### About this exercise
After finding the line with "Given: Click the" in the data below, set down exactly each line through the one with "Click the 9,0", inclusive, and stop there.

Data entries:
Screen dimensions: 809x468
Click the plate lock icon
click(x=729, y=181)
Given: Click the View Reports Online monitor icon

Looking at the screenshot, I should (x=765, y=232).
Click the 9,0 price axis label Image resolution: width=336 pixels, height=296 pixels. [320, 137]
--
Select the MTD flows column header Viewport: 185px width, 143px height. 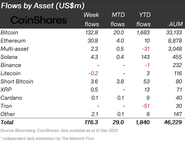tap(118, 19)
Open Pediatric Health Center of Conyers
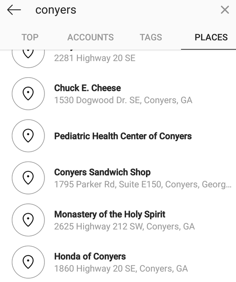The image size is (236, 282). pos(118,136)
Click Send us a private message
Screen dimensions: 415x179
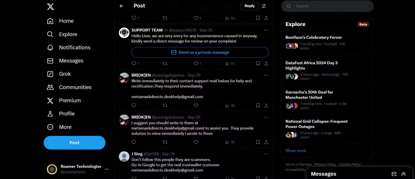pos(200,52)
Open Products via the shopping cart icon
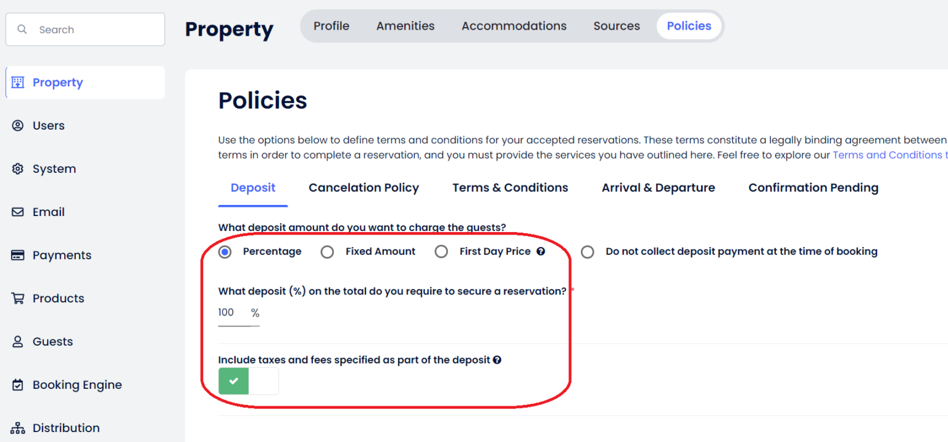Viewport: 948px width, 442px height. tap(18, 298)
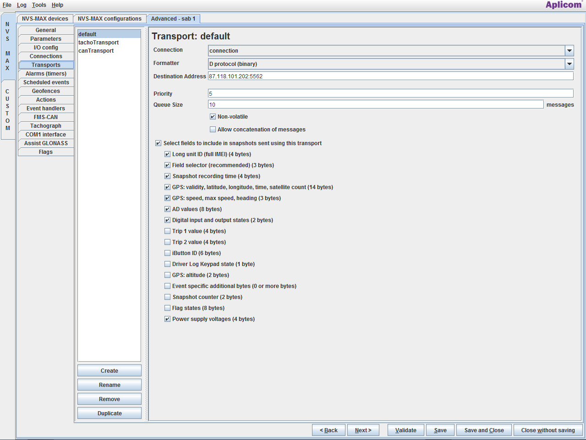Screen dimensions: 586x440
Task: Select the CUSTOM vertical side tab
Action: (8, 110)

### Finished exercise
Given: Click the View Reports Online monitor icon

Looking at the screenshot, I should (x=765, y=232).
Click the 9,0 price axis label Image resolution: width=336 pixels, height=296 pixels. [320, 137]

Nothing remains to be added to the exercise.